The G20 should be focusing on their flagging economies rather than planning a military operation in Syria they can’t afford, analyst, Alex Korbel, told RT. France, in particular, is at full stretch, with 16 military campaigns abroad and an ailing economy.

The Syrian conflict has eclipsed the G20 meeting in Saint Petersburg, as the international community is unable to come to an agreement over a possible military strike. Washington has put forward a plan for military intervention against the Assad regime, which it believes is responsible for a chemical attack in a Damascus suburb on August 21.

RT: If the UN team of inspectors finds that chemical weapons were used in the Damascus attack, do you believe military intervention could be justified?

Alex Korbel: I think there is no case for military intervention in Syria for several reasons. The first reason is that there is no national interest for France or the US to actually intervene in Syria. The regime of Bashar al Assad was not a problem in the past and it is not clear why it’s now a problem for France and the US. There is no clear objective in the military intervention as it is now presented. Is it about maintaining the credibility of the US? What credibility exactly? The credibility to intervene in unnecessary wars? Is it to ban the use of chemical weapons? Then why does the US have chemical weapons in its arsenal? Is it to weaken the Bashar al Assad regime? In that case you need to put boots on the ground. If it is a humanitarian way to help the civilians, then locking on cruise missiles is not the right solution.

For all of these reasons the US and France has decided to move ahead with limited military intervention. But still there is a danger of falling down a slippery slope. What if a military intervention has no effect? Are we going to see full war? What would be the consequences in the region? I am thinking about Iran and Lebanon and I am thinking about a war less than 1000 kilometers south of Russia.

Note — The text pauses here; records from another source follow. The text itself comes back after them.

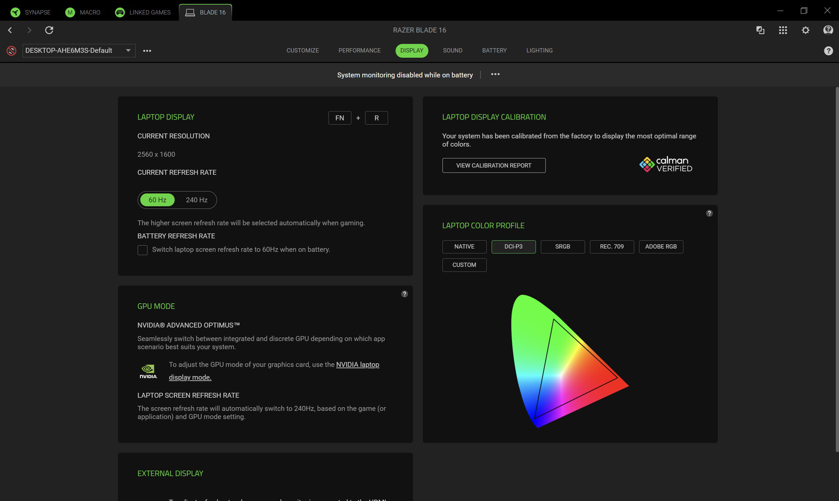Select the SRGB color profile
839x501 pixels.
562,246
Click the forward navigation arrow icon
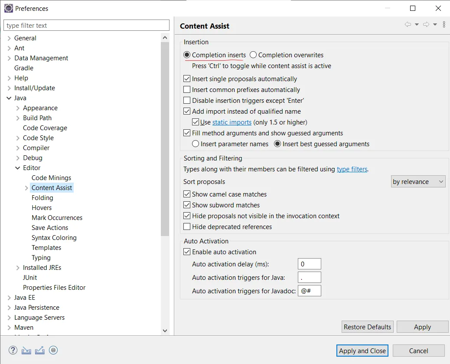 tap(426, 25)
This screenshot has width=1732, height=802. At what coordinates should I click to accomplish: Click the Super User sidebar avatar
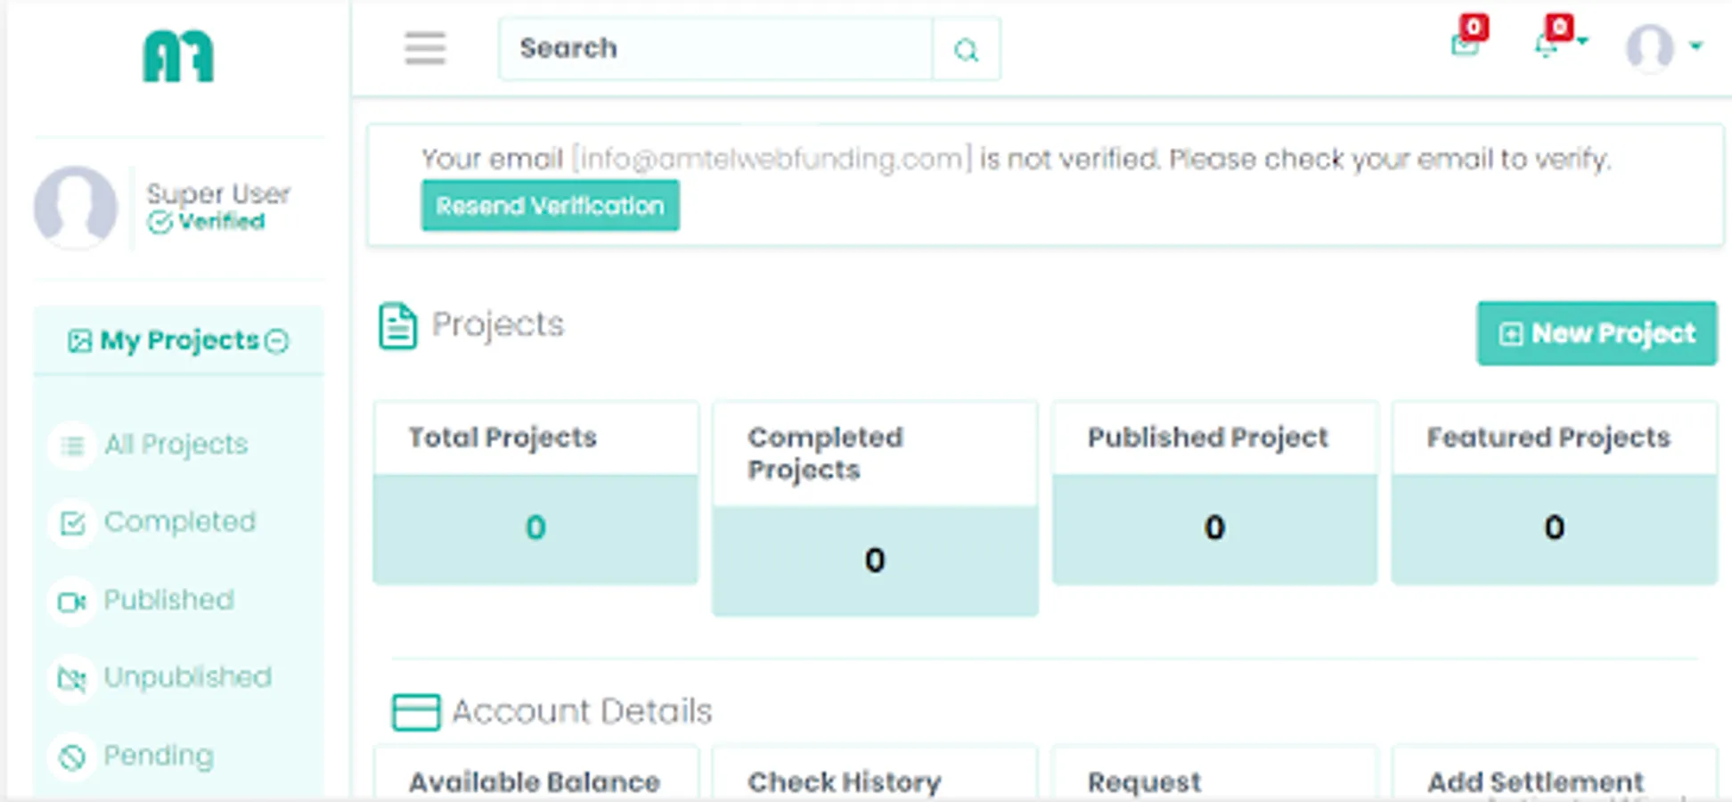76,207
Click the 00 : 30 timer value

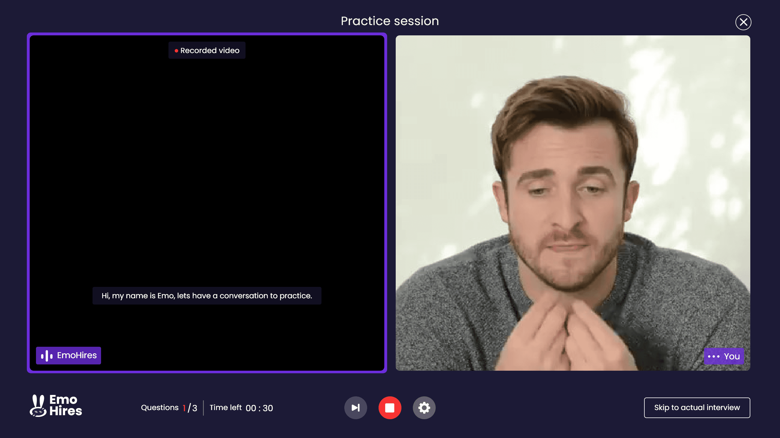259,408
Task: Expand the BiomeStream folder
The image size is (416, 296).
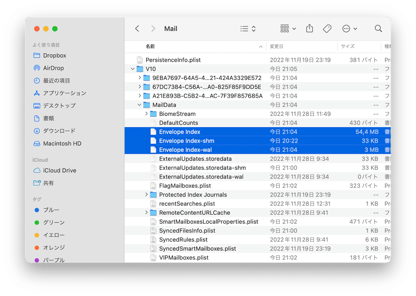Action: click(146, 114)
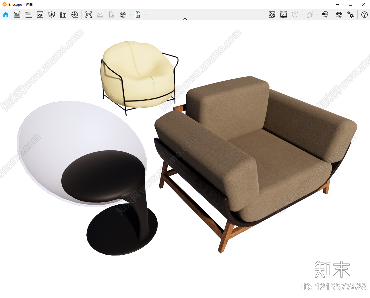Open the Video Editor film reel icon
The image size is (370, 298).
click(75, 15)
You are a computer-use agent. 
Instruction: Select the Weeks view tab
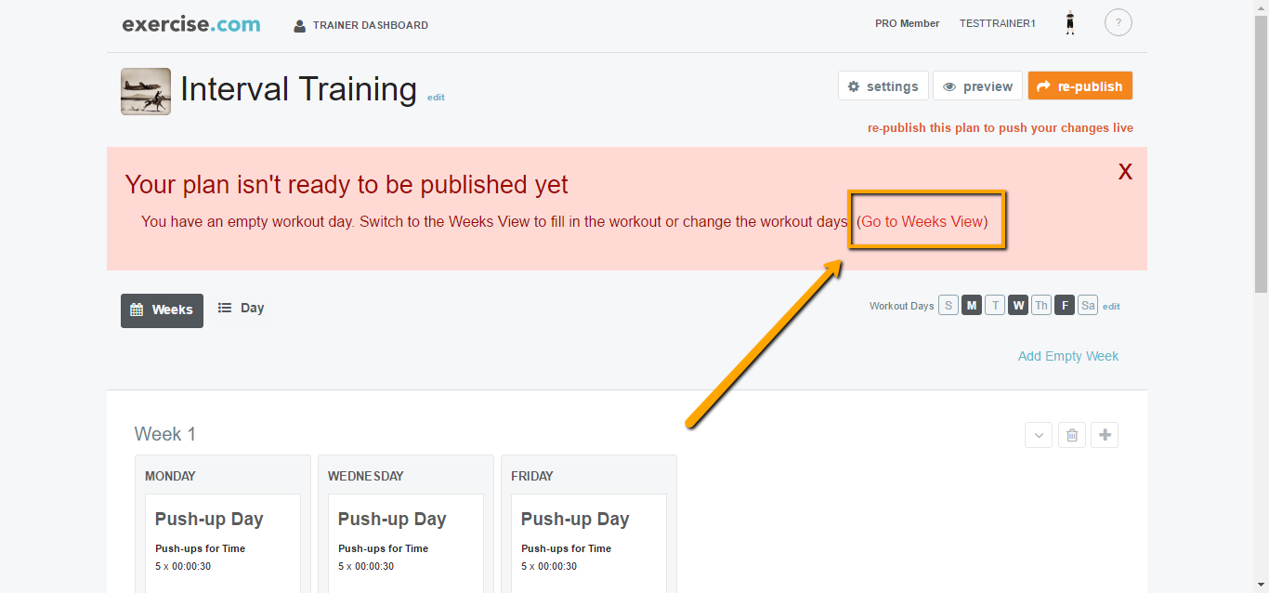[162, 310]
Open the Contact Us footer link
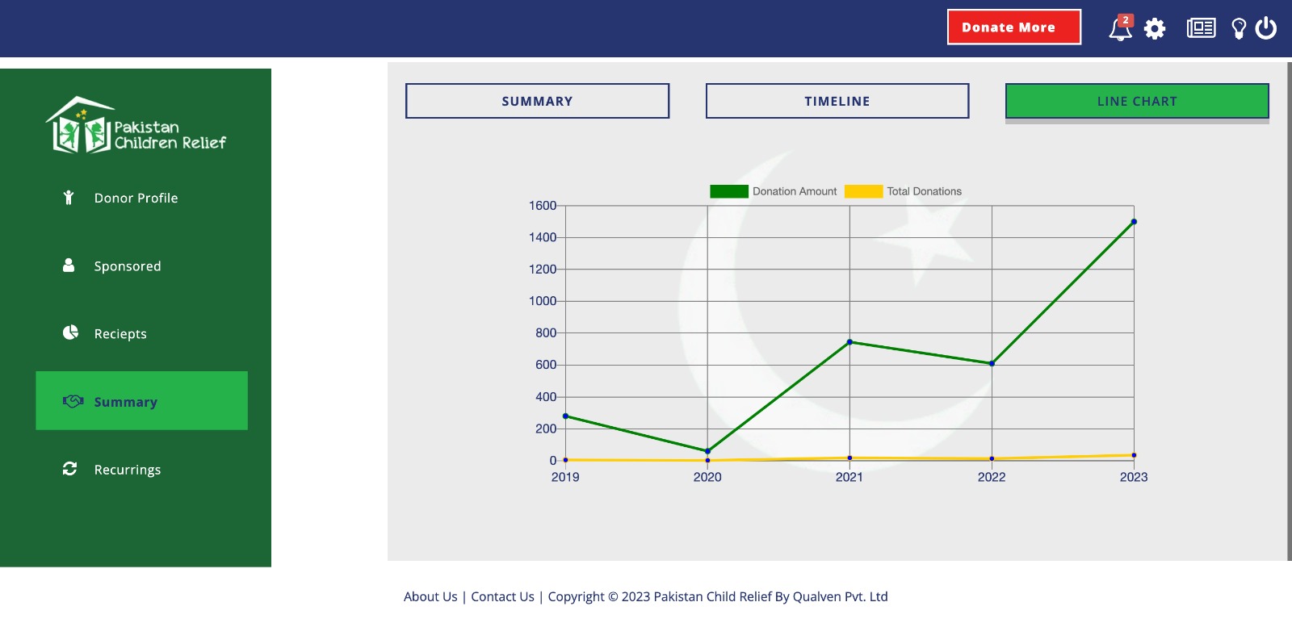Viewport: 1292px width, 623px height. 502,596
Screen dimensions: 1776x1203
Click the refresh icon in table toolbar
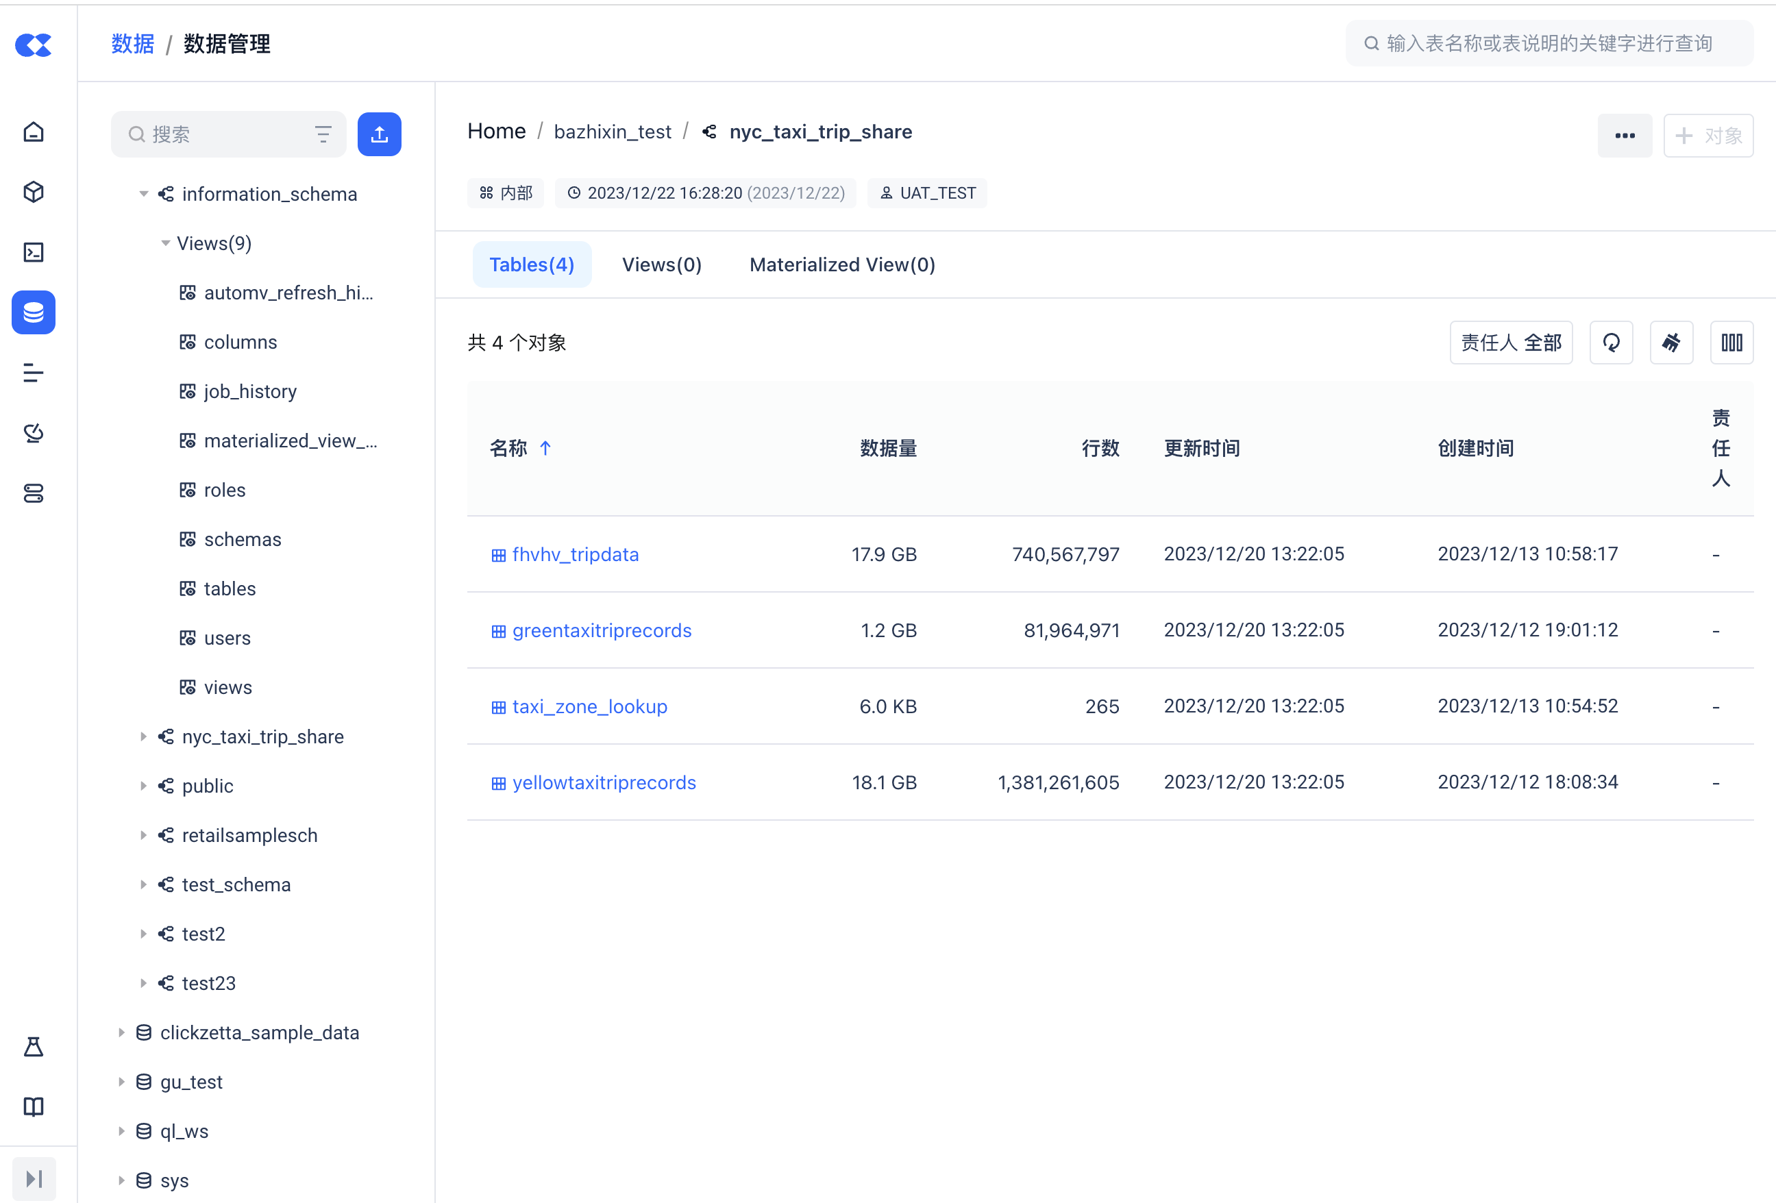pyautogui.click(x=1611, y=342)
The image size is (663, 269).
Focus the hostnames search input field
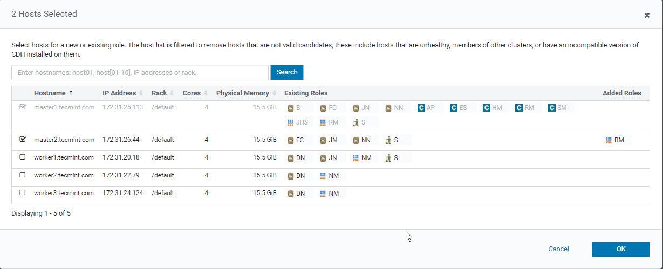pyautogui.click(x=140, y=72)
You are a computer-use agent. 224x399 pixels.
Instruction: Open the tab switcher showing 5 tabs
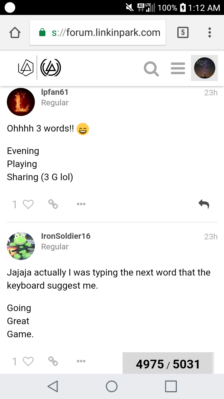[183, 32]
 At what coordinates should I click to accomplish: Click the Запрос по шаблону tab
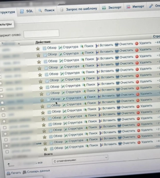point(79,9)
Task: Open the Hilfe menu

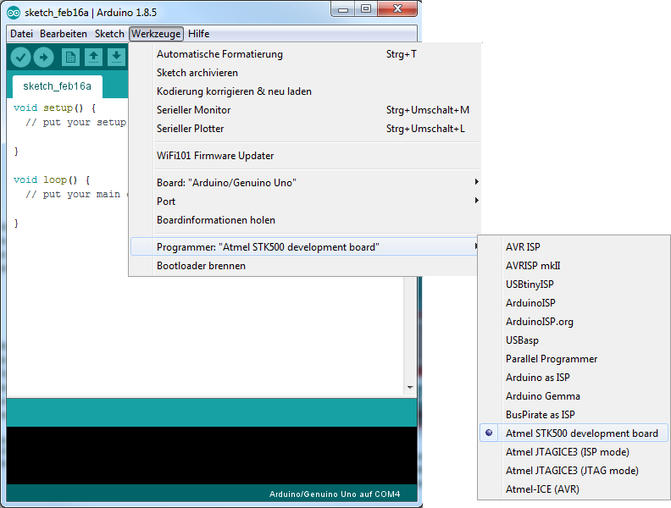Action: [199, 34]
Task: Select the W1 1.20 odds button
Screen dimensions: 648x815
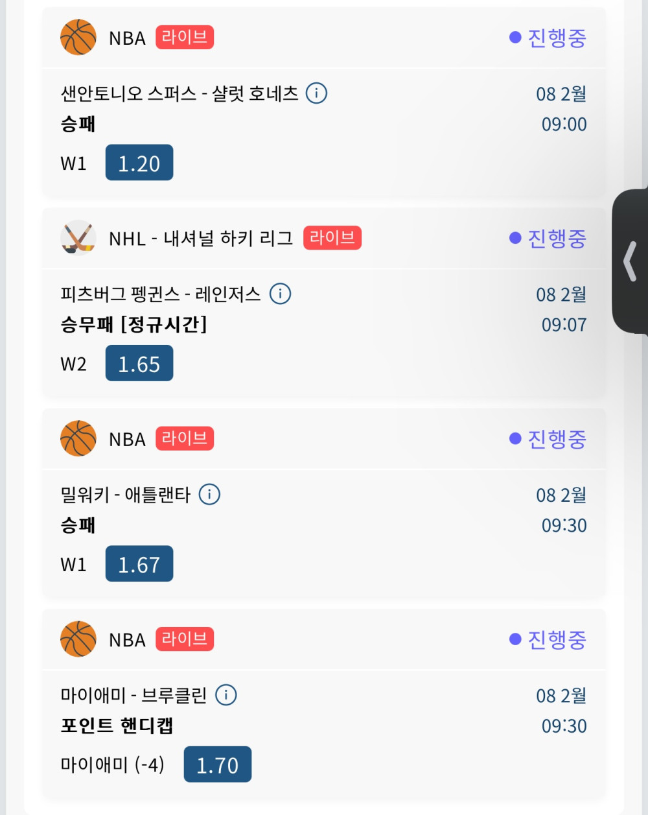Action: (139, 163)

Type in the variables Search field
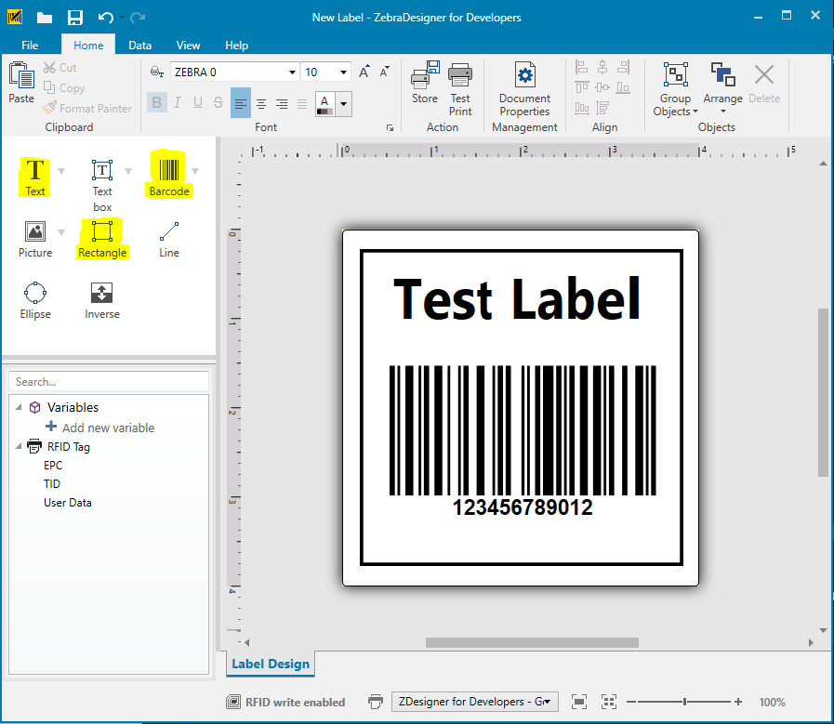click(x=108, y=381)
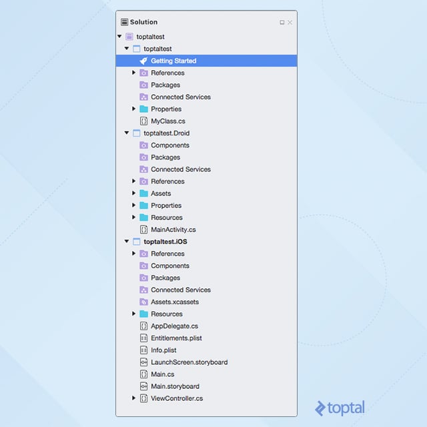Select AppDelegate.cs in the iOS project
Screen dimensions: 427x427
(174, 326)

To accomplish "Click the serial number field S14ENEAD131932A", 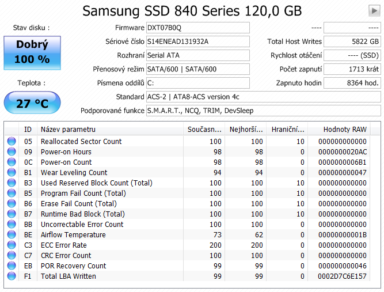I will pos(197,41).
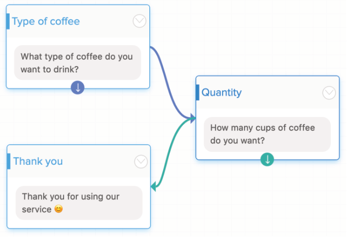Click the blue accent bar beside Quantity title
The image size is (359, 237).
(197, 92)
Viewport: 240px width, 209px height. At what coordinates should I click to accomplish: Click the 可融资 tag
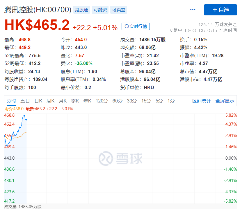[x=100, y=10]
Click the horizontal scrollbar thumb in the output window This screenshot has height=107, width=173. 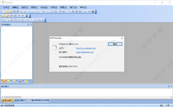pyautogui.click(x=12, y=97)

There is no broad international support for this war. Germany is against it, the UK is against it, China and Russia are against it. The only countries that are in favor are France, which has not yet consulted parliament, US and Israel and Saudi Arabia. Finally, public opinion is clearly against it everywhere. We saw it in the UK and the public polls in the US and France that the public is massively against military intervention in Syria.

RT: Given the climate of economic crisis in the EU, can France feasibly participate in another military operation? 

AK: The economic situation of the EU countries is really bad. We can see in France that public debt is higher than 90 per cent of GDP. We see economic growth is less than 1 per cent. We see across G20 countries on average that unemployment is at 9 per cent and growing, that public debt is 64 per cent and growing, that economic growth is 1 per cent and weakening. What needs to be done is not to intervene militarily in another country.

France is already intervening in 16 countries worldwide. Clearly we don’t have any money to finance a seventeenth operation. The purpose of France, the US and any western power is not to ‘play the cop’ around the world but actually to maintain a sound economic policy first and then maybe lead by example on the international scene.